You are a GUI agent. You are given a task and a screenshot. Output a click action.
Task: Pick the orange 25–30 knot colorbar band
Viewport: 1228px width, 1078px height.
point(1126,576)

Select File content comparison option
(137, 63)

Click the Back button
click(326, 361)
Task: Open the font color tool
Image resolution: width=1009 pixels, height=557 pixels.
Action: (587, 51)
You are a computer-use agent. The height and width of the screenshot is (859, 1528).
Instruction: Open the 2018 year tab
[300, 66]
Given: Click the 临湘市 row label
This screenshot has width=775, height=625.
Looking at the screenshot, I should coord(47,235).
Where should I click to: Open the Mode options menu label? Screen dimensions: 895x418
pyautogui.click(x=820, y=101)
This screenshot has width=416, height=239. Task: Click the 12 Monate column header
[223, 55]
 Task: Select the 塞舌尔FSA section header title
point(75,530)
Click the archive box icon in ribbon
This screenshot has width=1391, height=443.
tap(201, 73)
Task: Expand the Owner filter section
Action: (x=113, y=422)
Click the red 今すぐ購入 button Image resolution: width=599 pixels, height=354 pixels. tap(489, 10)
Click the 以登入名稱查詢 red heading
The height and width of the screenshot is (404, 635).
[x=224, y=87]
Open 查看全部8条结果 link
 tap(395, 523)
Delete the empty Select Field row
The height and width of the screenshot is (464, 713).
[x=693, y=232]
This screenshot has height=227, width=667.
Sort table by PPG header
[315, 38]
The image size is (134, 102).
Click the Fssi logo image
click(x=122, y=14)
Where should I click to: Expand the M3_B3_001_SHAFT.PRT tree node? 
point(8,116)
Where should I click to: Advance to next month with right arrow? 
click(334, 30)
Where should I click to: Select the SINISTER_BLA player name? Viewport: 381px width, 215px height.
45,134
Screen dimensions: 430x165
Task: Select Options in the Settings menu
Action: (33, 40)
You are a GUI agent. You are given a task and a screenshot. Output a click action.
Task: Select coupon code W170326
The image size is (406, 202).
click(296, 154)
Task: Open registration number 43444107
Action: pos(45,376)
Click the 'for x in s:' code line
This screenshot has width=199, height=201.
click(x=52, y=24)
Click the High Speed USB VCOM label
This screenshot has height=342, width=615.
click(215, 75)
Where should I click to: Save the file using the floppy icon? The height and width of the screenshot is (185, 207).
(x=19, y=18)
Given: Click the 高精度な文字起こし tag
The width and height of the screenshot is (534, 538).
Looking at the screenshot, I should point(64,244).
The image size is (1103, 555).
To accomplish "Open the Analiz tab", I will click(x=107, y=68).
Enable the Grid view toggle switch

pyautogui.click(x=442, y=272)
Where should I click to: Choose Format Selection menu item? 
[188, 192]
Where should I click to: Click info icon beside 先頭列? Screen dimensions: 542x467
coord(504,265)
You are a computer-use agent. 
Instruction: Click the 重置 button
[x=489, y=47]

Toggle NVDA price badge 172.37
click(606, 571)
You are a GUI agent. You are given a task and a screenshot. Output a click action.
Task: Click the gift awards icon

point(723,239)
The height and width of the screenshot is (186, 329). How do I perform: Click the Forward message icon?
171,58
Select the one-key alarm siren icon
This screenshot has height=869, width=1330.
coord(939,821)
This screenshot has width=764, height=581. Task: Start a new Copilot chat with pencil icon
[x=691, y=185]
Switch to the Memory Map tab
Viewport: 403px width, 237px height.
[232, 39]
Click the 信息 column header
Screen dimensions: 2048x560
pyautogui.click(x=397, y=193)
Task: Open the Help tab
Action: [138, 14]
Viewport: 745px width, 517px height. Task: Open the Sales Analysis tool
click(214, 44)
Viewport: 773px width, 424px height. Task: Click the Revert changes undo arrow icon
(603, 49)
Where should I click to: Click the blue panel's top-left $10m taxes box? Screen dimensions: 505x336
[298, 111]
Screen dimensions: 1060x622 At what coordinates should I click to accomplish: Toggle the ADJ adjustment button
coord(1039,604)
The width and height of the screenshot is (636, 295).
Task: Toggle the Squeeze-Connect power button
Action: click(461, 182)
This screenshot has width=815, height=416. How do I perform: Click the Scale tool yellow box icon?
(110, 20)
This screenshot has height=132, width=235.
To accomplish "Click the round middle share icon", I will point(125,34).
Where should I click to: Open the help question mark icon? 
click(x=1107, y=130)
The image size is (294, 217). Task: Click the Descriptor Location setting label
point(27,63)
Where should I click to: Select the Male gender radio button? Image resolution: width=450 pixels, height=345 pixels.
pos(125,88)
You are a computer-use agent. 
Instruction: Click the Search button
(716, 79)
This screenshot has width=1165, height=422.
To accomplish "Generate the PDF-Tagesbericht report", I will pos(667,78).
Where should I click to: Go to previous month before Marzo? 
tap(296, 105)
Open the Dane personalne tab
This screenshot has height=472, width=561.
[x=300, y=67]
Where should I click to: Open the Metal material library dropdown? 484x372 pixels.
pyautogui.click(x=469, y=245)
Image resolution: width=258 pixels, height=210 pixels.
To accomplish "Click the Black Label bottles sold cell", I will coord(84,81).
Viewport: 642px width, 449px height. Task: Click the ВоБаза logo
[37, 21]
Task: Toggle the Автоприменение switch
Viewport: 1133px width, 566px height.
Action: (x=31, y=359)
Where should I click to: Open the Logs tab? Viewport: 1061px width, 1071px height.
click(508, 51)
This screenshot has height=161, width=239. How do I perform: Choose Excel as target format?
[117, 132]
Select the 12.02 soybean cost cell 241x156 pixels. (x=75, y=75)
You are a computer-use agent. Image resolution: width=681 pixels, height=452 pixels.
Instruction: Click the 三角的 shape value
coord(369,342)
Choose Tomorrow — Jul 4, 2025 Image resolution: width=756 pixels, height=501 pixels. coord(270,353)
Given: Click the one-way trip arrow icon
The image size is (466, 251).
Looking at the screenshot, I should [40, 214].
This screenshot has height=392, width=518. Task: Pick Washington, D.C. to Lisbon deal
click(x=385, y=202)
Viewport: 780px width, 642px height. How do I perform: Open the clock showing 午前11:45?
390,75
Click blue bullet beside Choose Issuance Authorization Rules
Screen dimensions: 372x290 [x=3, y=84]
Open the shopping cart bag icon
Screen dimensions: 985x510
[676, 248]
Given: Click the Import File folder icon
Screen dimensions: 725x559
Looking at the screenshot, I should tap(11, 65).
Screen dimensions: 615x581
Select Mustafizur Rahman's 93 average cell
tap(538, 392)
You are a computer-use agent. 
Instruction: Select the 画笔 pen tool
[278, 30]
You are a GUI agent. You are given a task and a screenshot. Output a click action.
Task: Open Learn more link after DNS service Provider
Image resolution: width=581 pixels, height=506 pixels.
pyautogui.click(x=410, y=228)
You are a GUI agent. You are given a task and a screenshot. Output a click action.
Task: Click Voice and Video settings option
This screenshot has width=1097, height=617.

## Description of the task
From the listing above, return every line that carries the string "will".

## Answer space
To accomplish "Open the Analiz tab", I will click(x=107, y=68).
To accomplish "Click the round middle share icon", I will point(125,34).
To accomplish "Generate the PDF-Tagesbericht report", I will pos(667,78).
To accomplish "Click the Black Label bottles sold cell", I will coord(84,81).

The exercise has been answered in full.